**Over deze taak**
Wijzig het deel van de vermeldingen dat bij het begin opent en sluit met de regel waarin "pyautogui.click(x=220, y=363)" staat: geef die regels opnieuw met "label" vervangen door "tekst" en alles verder ongewijzigd. Laat de afbeeldingen weg.

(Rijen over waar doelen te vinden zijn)
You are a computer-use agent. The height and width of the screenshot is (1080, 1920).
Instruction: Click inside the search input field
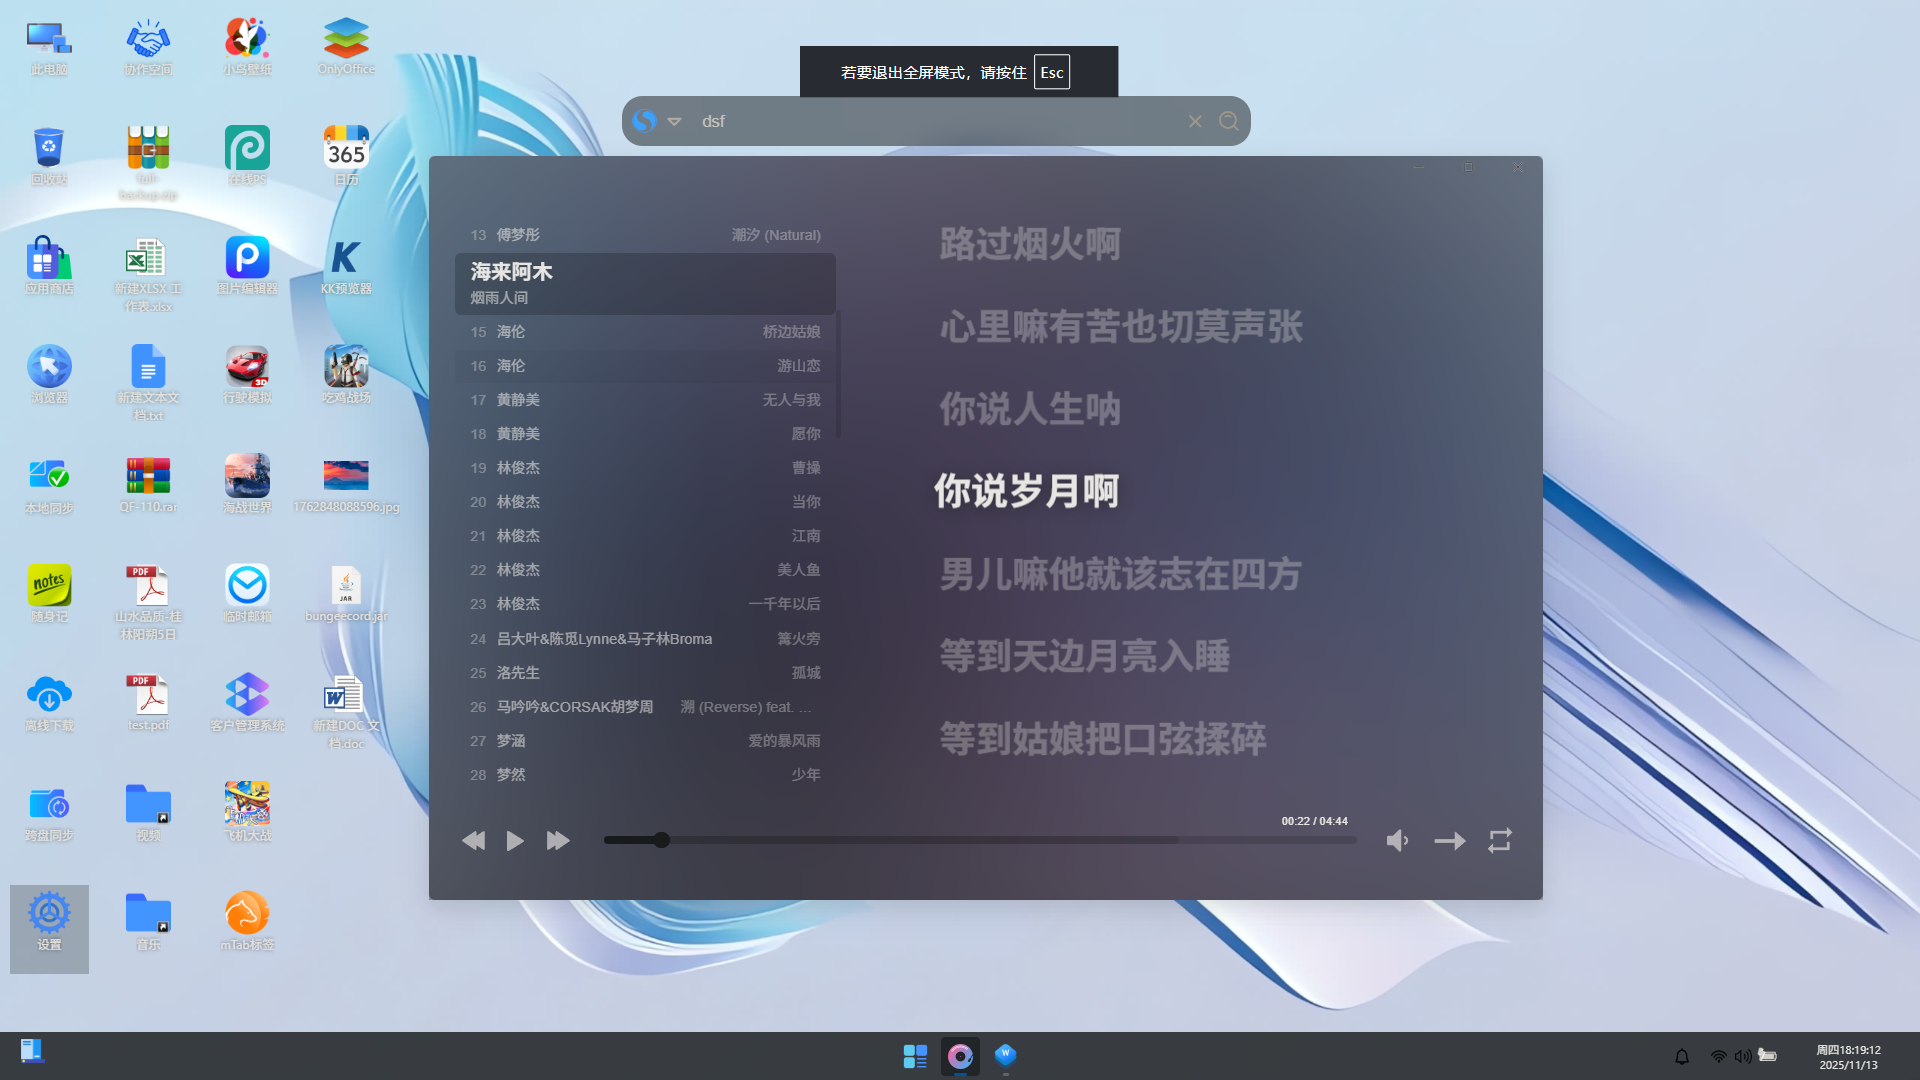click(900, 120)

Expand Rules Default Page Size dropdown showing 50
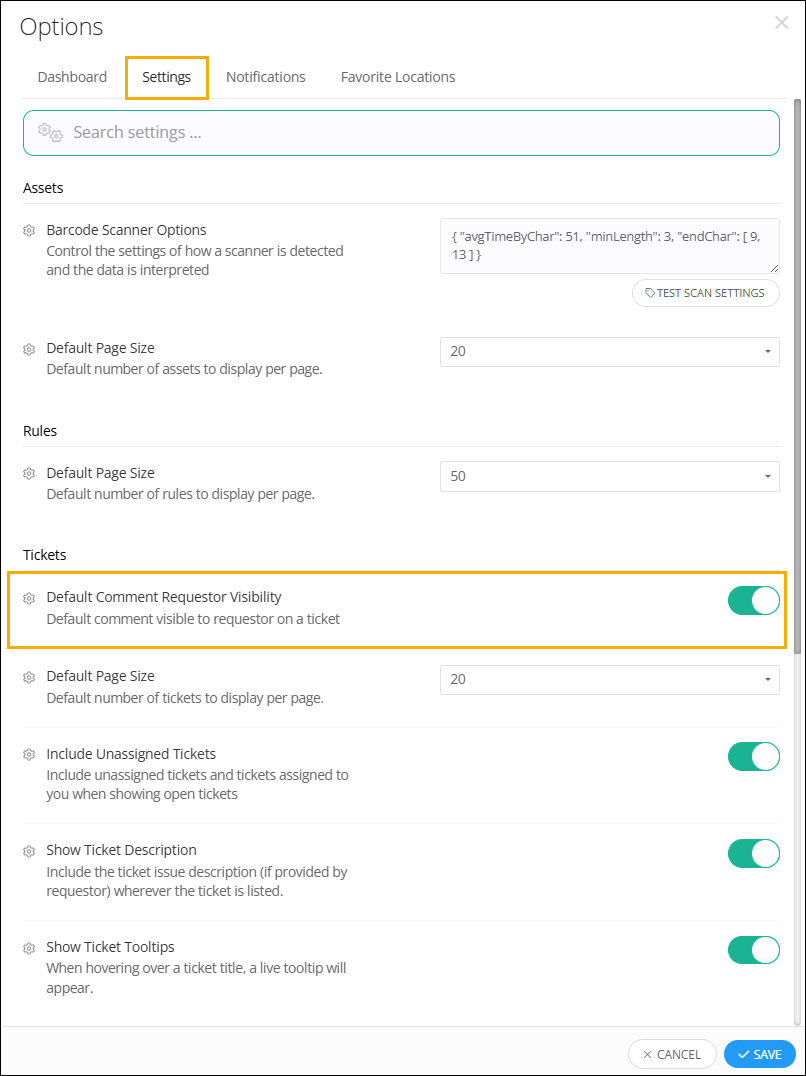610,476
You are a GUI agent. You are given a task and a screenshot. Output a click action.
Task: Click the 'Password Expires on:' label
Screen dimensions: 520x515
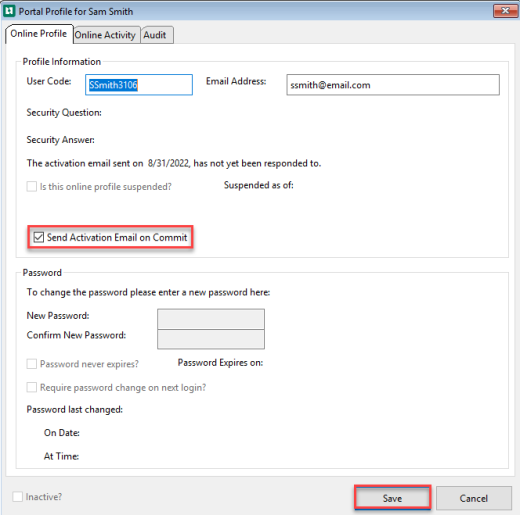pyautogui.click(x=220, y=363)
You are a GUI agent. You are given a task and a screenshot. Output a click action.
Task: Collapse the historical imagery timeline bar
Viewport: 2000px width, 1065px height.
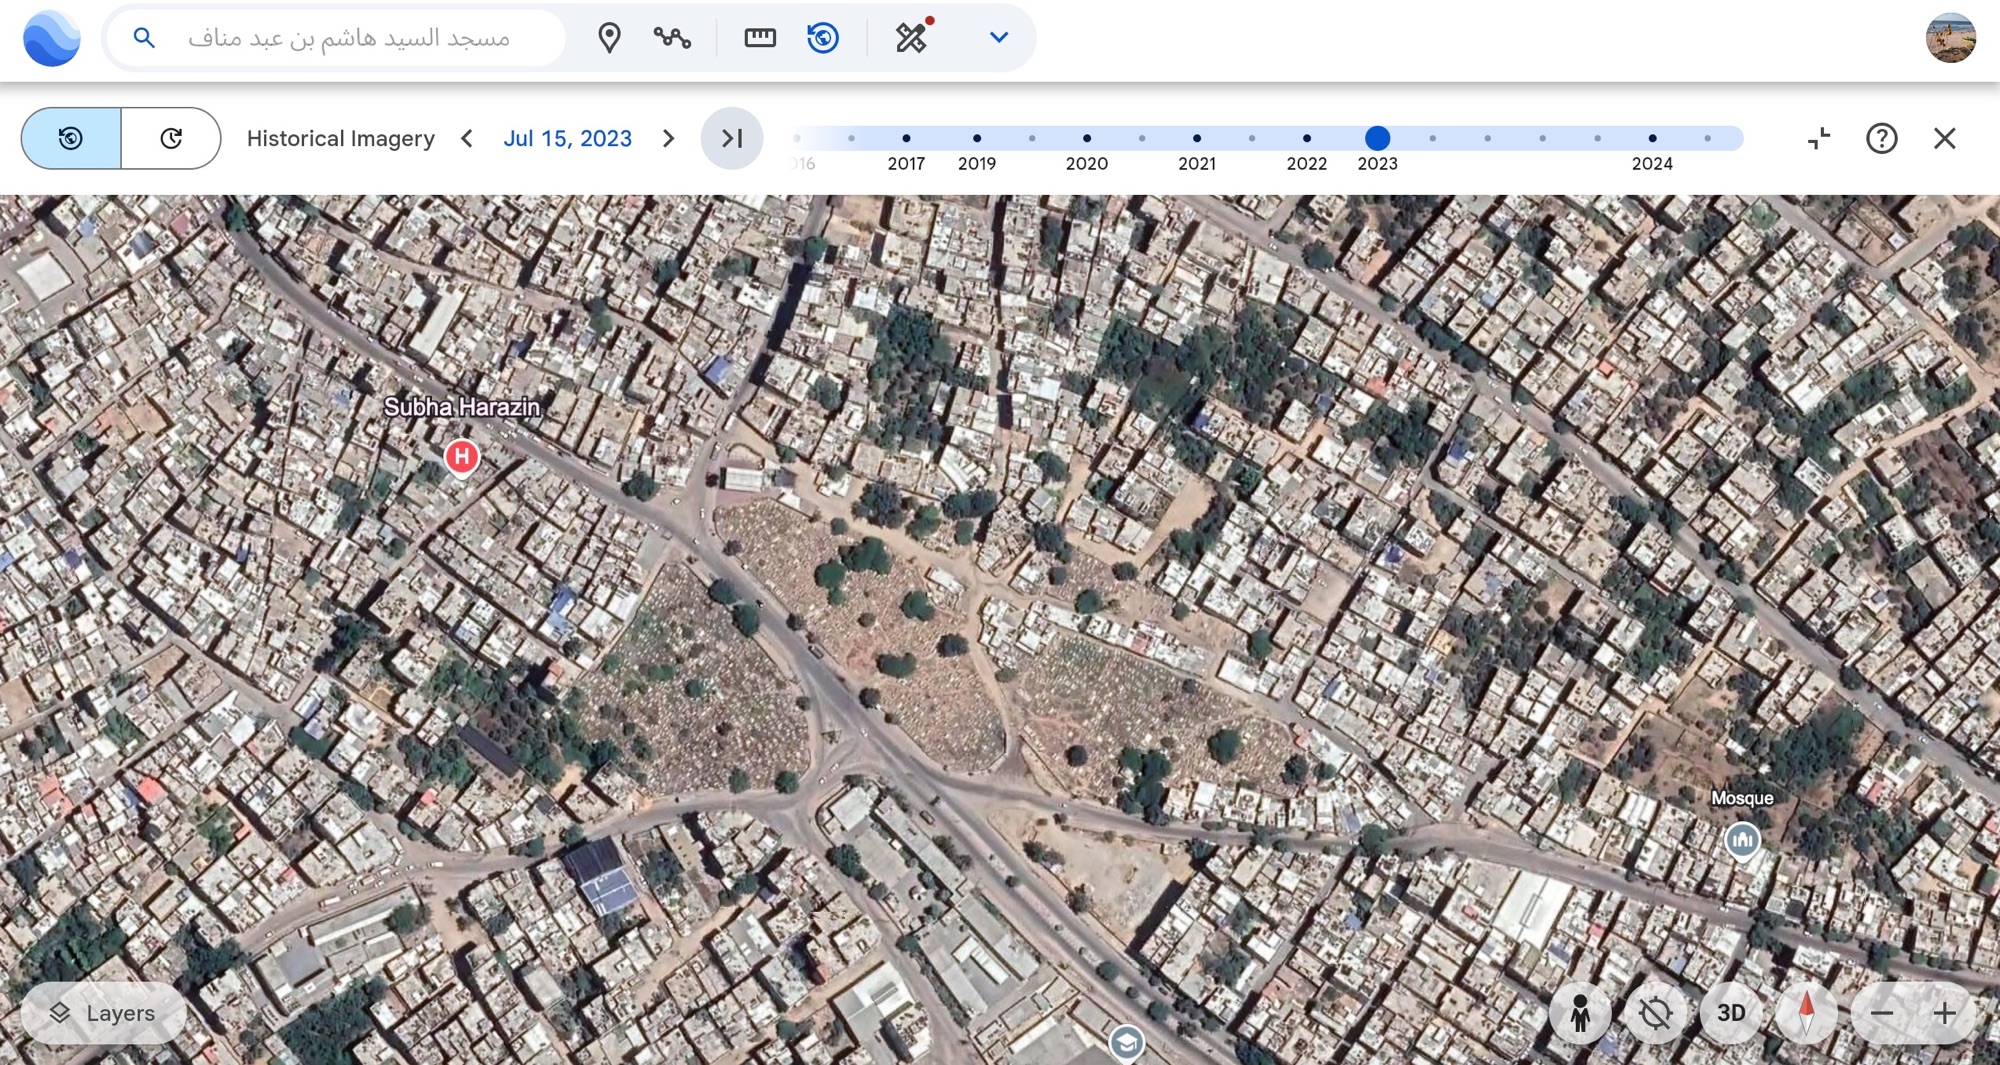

**Antwoord**
You are a computer-use agent. The height and width of the screenshot is (1080, 1920).
Instruction: Click inside the search input field
click(900, 120)

Expand Rules Default Page Size dropdown showing 50
610,476
You are a GUI agent. You are given a task and a screenshot. Output a click action.
Task: Click the 'Password Expires on:' tekst
Screen dimensions: 520x515
pyautogui.click(x=220, y=363)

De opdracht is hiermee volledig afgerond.